First, Agents of S.H.I.E.L.D. wasted little time in “Bouncing Back” to reaffirm the official purpose. The collapse of the organization post-Winter Soldier and Gonzalez’s “Other S.H.I.E.L.D.” plot last year during Age of Ultron meant, for so long, we didn’t actually understand S.H.I.E.L.D.’s legitimacy. Until now. With President Ellis (reprised by William Sadler, from Iron Man 3) granting Coulson unofficial authority and a working partnership with the publicly-known ATCU formerly led by Rosalind, S.H.I.E.L.D. did some heavy lifting the movies haven’t bothered to do.

Also on the table is the show’s prologue to Inhumans, slated for 2019, introducing the alien replacements for mutants since Marvel doesn’t own those rights anymore. Season 2 of S.H.I.E.L.D. was the Inhumans’ debutant ball, and Season 3 is Daisy becoming the bridge between Inhumans and mankind. Through Daisy, Agents of S.H.I.E.D. will reveal crucial stuff about Inhumans, this week being their genes fulfilling evolutionary “weaknesses” thus amplifying talents. That’s obvious with Yo-Yo, otherwise known as Slingshot (guest star Natalia Cordova-Buckley) who can run and return to place within a heartbeat. That’s enough speed to make The Flash jealous. (OK, fine, Quicksilver.)

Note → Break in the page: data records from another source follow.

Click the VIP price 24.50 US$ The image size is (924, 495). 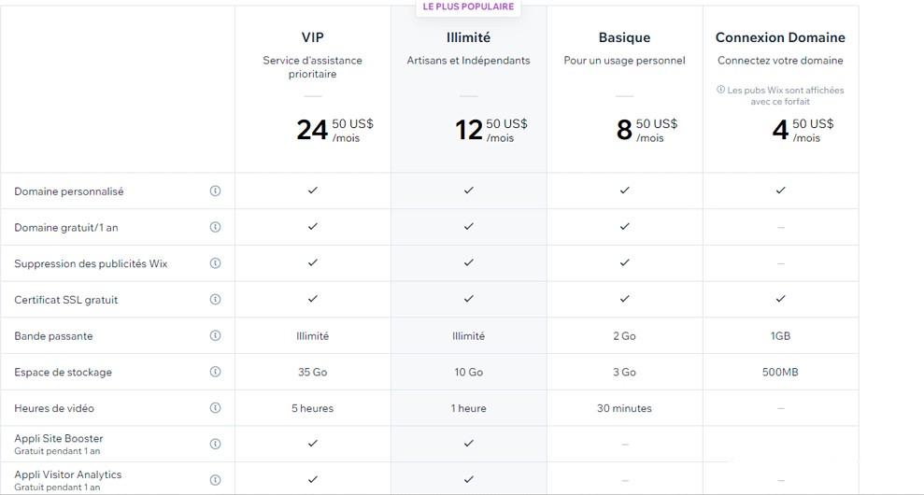[x=334, y=130]
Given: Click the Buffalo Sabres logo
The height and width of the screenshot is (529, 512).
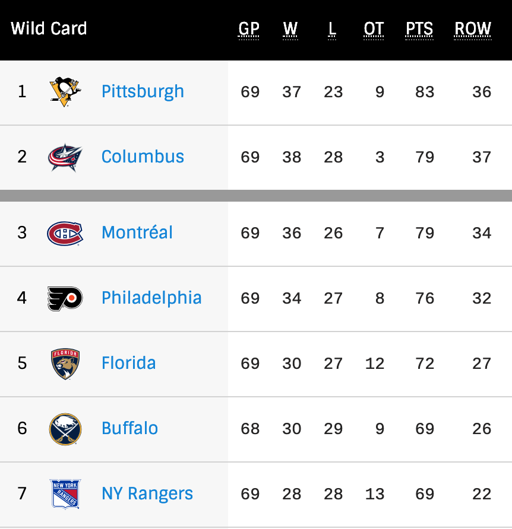Looking at the screenshot, I should [65, 428].
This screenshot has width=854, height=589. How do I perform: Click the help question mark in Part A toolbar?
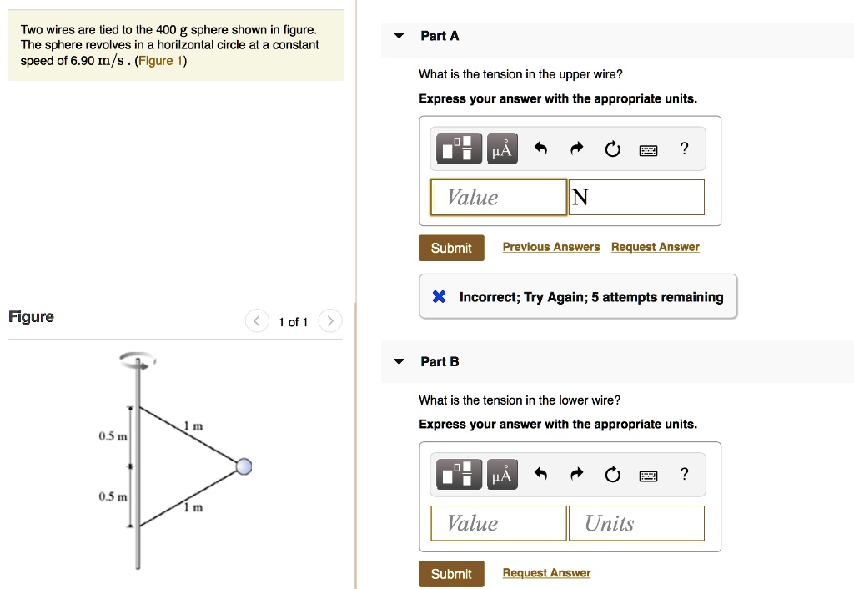pyautogui.click(x=684, y=149)
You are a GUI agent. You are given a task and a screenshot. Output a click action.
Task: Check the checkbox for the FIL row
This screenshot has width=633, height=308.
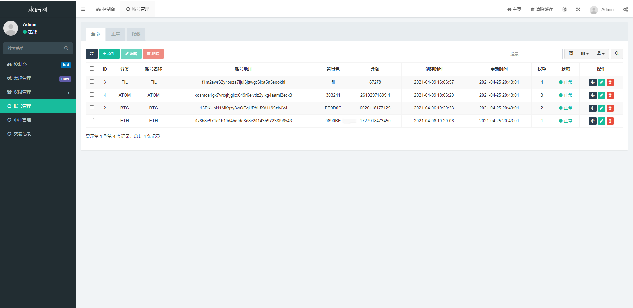pyautogui.click(x=92, y=82)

From redefining S.H.I.E.L.D.’s authority and exploring Inhumans, Agents of S.H.I.E.L.D. is exploiting its unique position to lead instead of follow. It may be for the dumb reason that Marvel’s TV people have a grudge against their movie rivals — there’s a real, actual Marvel civil war going on none of us are allowed to see — but Agents of S.H.I.E.L.D. is the go-to to for the 411 on the MCU. The movies won’t even acknowledge Inhumans for now, certainly not in Civil War since those writers admitted they don’t even watch the show. (This is damning since Season 2’s finale has huge ramifications: The ocean is contaminated with Terrigen crystals, meaning sushi dates or fish oil medicines are possible Terrigenesis transformations, but won’t be mentioned in Civil War.)

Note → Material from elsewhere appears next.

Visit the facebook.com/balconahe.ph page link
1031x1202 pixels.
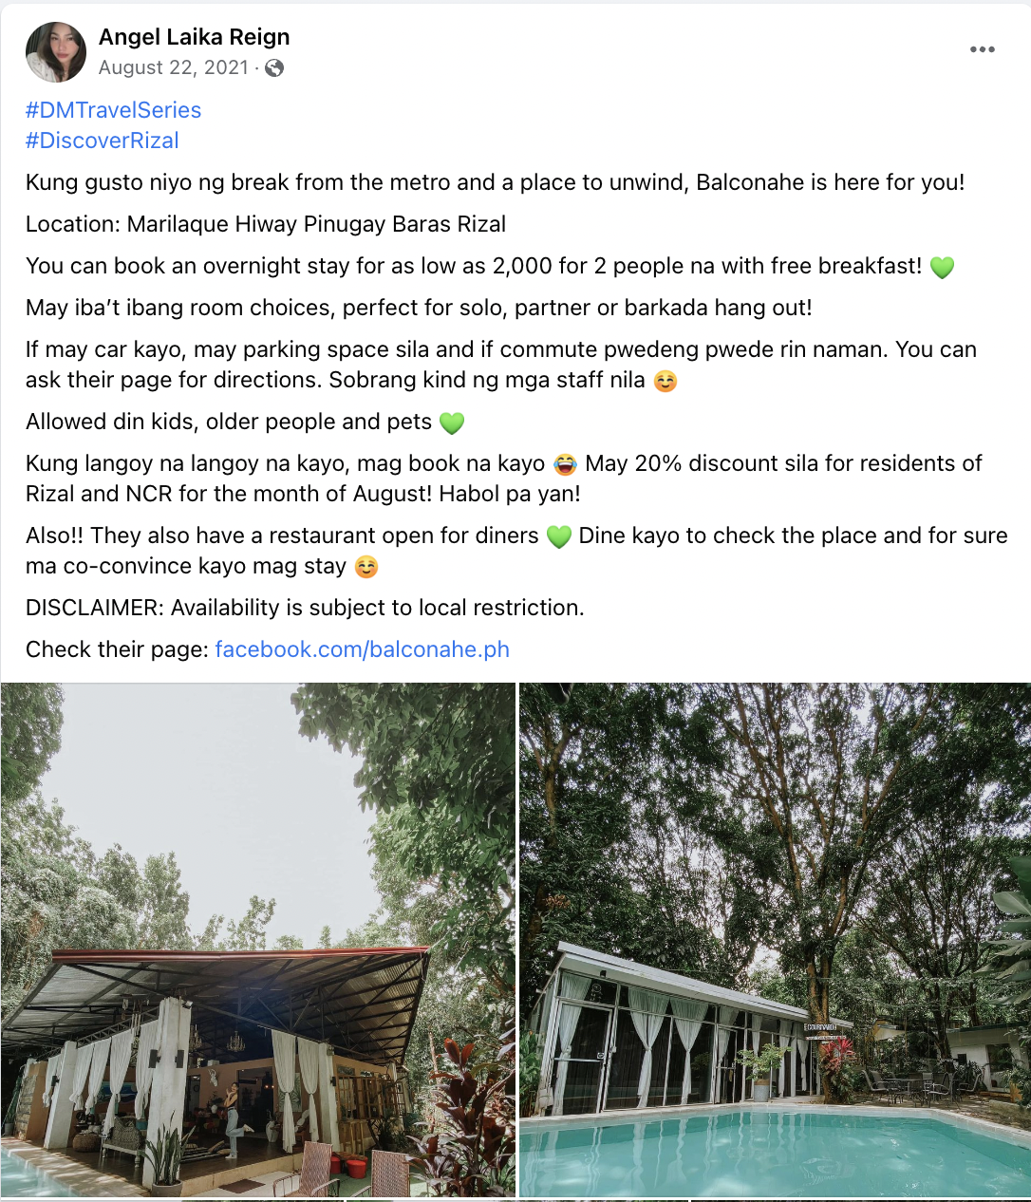point(362,649)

But that aside, Agents of S.H.I.E.L.D. returned strong in a marked improvement for Season 3. Daisy has come into her own, no longer needing to be spoon fed exposition (although that’s never lacking in genre and certainly not here, it helps since Daisy is arguably the protagonist). While not a lot has changed in the status quo since “Maveth,” everyone seems more comfortable, enough so that it may be a bummer when Bobbi and Hunter leave to do their own thing . And while I was let down that S.H.I.E.L.D. dropped Joey Gutierrez since the MCU can really benefit from more people of color, it is getting crowded at S.H.I.E.L.D. HQ.